— Instructions to follow —
Convert the rows below, from the line with "You are a computer-use agent. The" to the line with "The height and width of the screenshot is (270, 431).", into a JSON list of strings, one string per line. Skip blank lines and leave the pictures out of the answer.

------ Input material

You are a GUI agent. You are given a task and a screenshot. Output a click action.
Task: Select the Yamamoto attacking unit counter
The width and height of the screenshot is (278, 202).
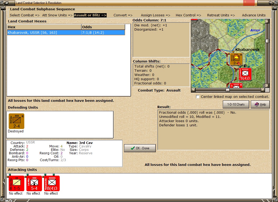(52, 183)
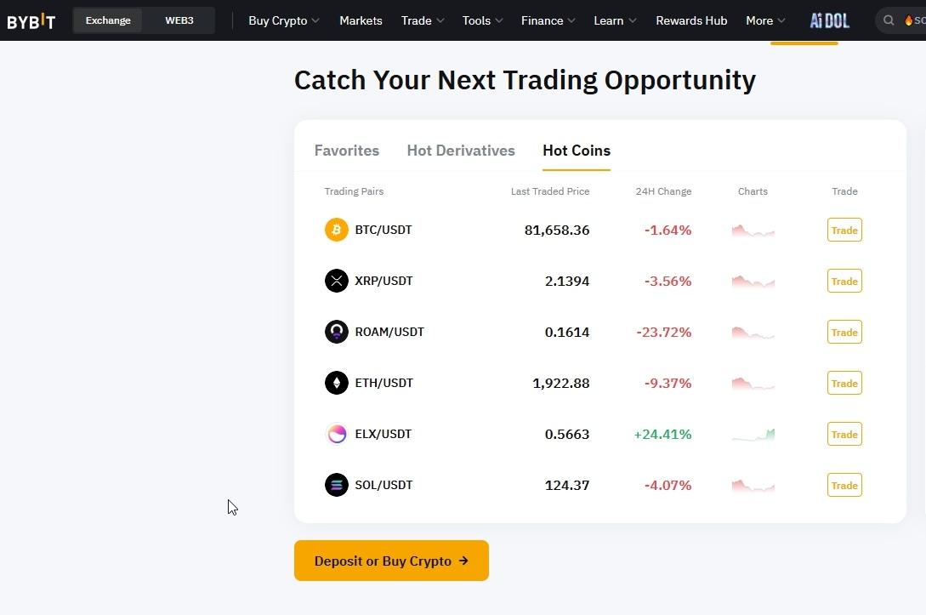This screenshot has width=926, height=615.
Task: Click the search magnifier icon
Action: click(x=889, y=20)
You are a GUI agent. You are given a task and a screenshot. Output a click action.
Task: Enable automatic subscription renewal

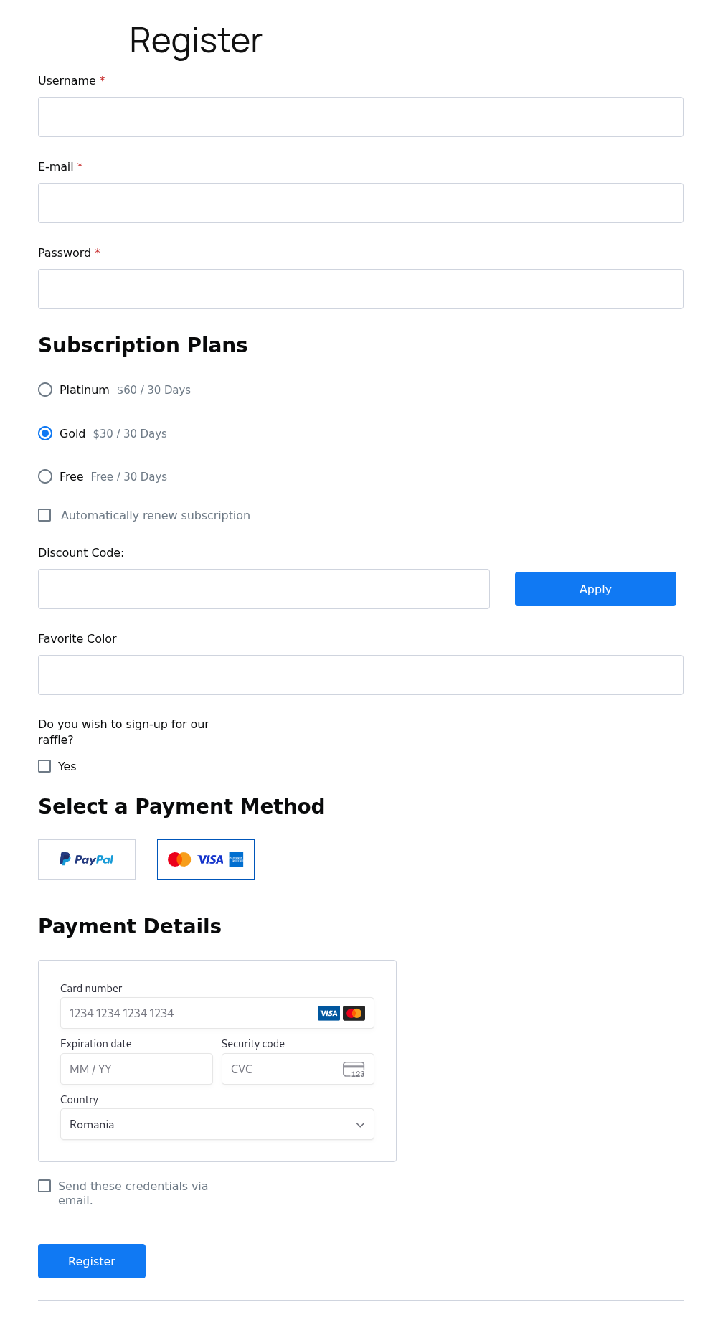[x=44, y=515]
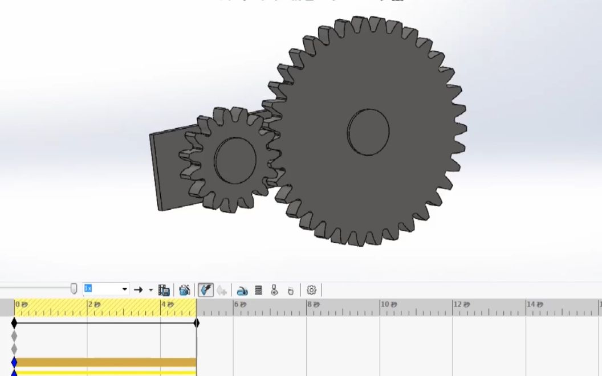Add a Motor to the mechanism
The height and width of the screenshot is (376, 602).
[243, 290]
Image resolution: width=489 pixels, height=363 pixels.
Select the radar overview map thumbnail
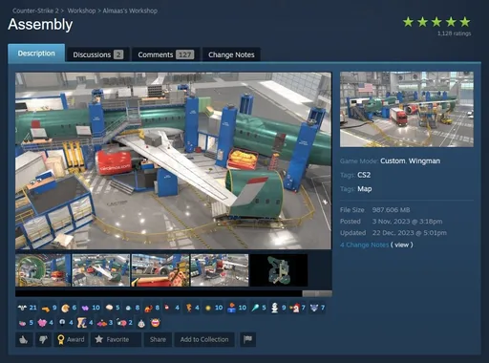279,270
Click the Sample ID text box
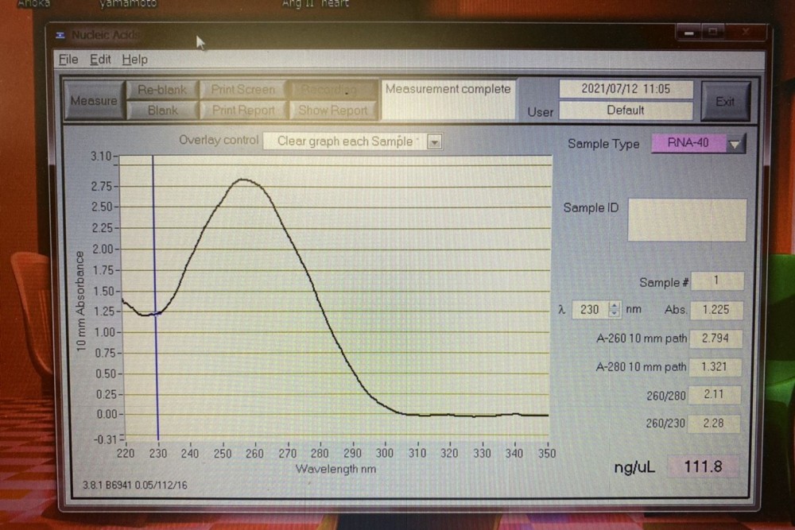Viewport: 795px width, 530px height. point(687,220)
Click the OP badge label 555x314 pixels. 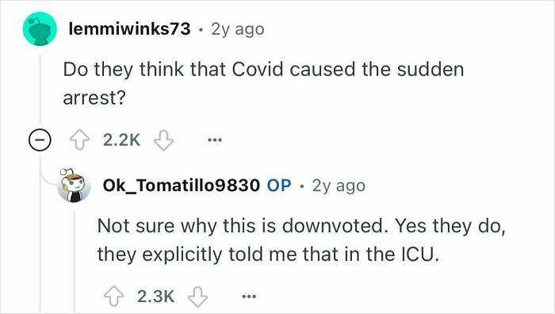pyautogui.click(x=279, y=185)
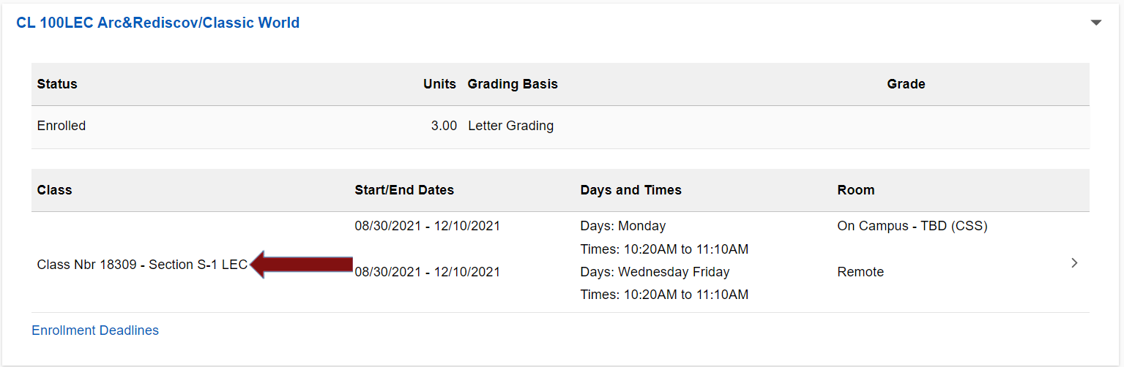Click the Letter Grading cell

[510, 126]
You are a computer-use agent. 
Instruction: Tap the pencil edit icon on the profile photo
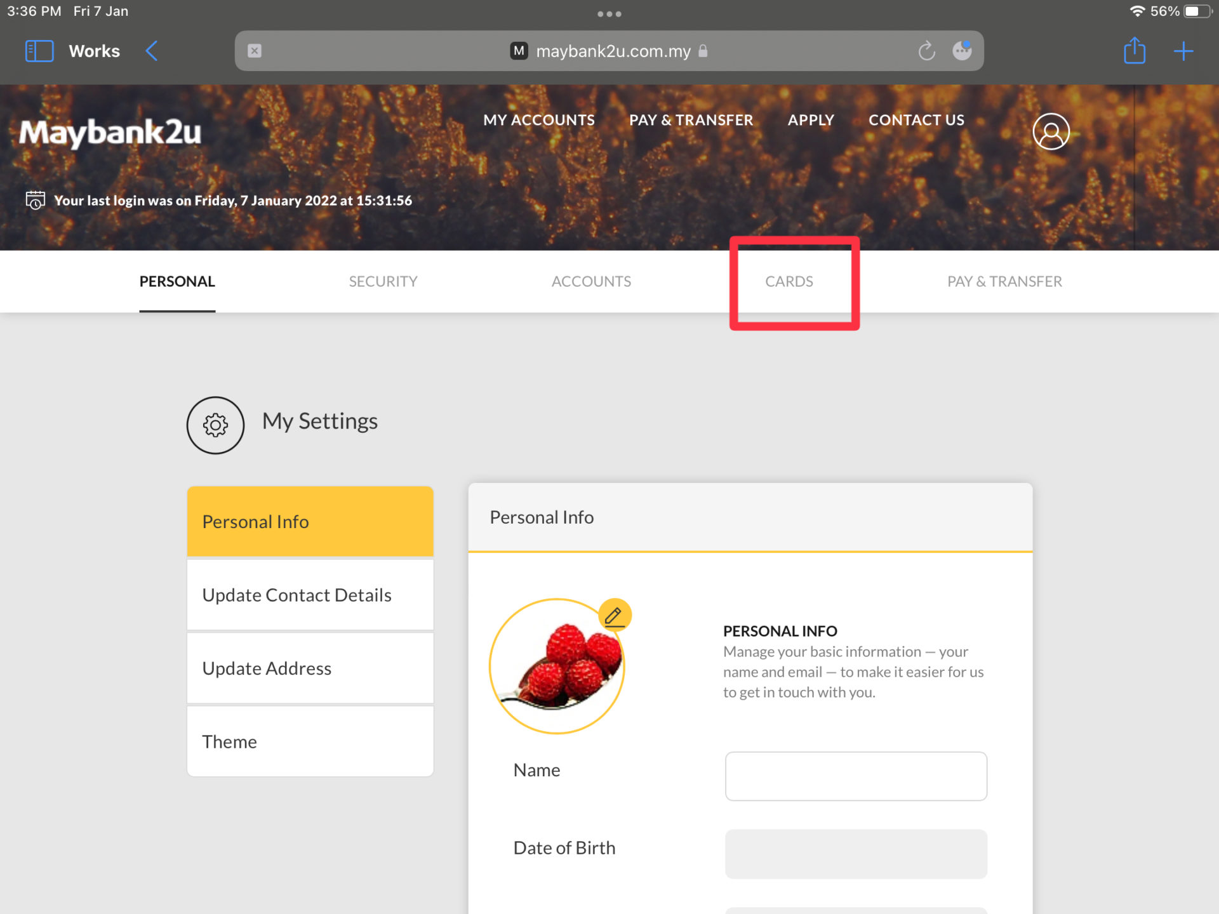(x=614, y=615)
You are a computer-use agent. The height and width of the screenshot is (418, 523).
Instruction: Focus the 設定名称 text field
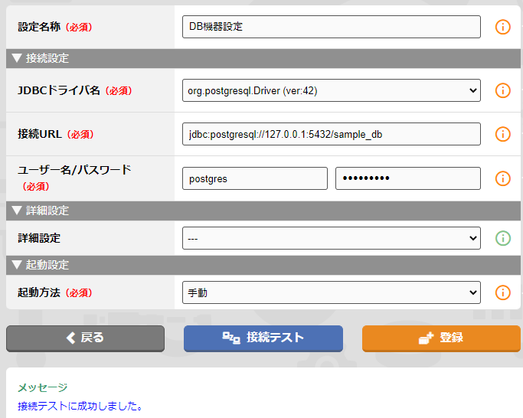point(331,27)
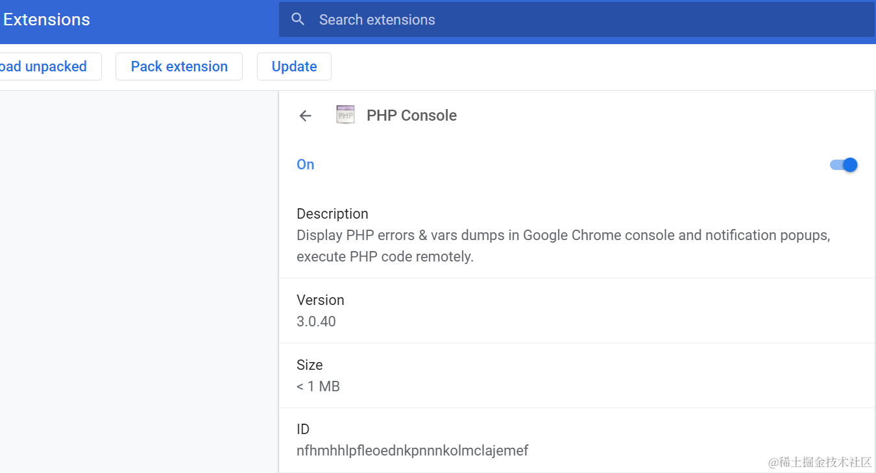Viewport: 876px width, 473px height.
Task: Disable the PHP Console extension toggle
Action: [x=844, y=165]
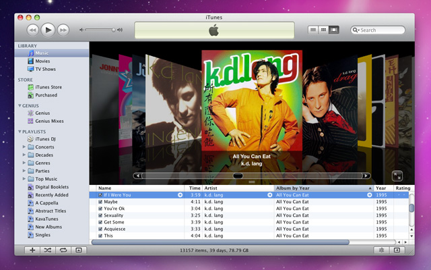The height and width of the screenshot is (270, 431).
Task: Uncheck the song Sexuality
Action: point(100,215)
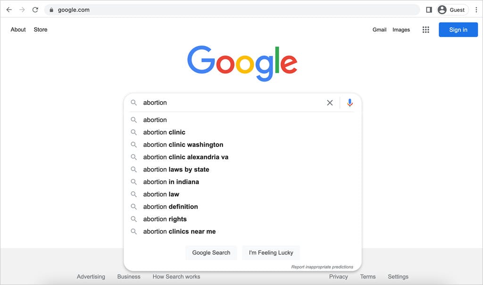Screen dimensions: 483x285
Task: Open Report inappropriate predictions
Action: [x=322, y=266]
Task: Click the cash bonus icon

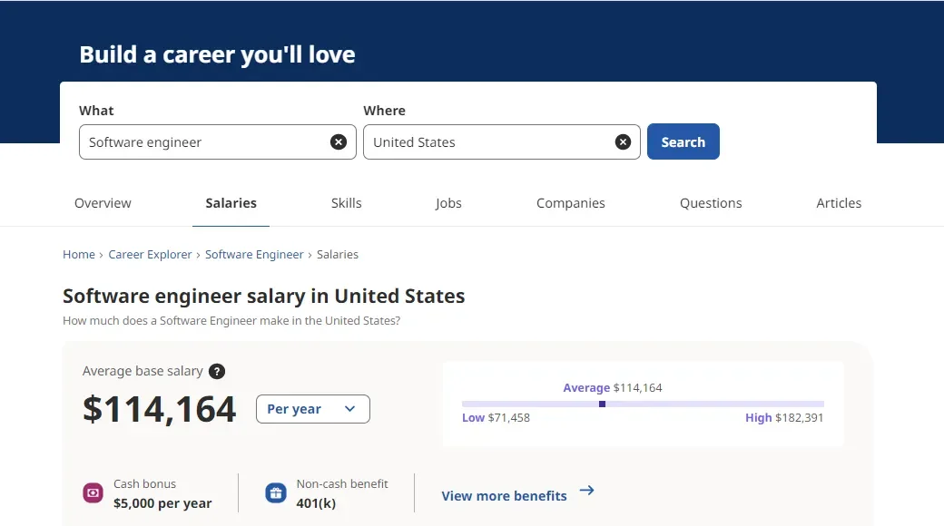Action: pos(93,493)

------------

— Written response —
[
  "You are a computer-use agent. The height and width of the screenshot is (418, 523).",
  "Instruction: Focus the 設定名称 text field",
  "point(331,27)",
  "Viewport: 876px width, 473px height.",
  "Task: Disable the PHP Console extension toggle",
  "Action: [x=844, y=165]",
  "The height and width of the screenshot is (270, 431)."
]